## Items listed in a dataset
================
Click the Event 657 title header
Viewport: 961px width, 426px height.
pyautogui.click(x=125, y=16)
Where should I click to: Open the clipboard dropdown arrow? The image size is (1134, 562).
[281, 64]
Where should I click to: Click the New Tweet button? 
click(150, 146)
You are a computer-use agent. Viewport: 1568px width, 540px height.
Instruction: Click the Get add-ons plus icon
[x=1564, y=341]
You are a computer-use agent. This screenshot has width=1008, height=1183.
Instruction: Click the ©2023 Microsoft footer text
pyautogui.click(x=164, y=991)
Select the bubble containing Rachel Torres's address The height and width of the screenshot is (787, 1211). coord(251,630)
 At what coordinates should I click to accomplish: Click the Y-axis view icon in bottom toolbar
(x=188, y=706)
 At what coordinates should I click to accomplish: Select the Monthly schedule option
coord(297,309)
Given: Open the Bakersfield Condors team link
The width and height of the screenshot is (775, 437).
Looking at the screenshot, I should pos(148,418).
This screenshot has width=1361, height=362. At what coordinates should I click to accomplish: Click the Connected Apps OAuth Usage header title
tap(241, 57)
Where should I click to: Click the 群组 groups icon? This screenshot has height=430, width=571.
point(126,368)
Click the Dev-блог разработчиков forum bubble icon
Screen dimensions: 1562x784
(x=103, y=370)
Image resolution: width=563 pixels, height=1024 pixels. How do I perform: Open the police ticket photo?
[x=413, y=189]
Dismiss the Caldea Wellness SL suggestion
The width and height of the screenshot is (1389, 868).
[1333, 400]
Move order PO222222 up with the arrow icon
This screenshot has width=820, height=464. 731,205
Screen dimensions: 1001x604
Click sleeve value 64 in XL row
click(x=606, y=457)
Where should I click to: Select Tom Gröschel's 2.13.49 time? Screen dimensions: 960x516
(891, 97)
================
## Task goal
Your answer should be each line of the data that contains the word "agent", copied as it stands.

## Output for this exercise
You are a computer-use agent. Viewport: 1568px width, 540px height.
You are a computer-use agent. This screenshot has width=1008, height=1183.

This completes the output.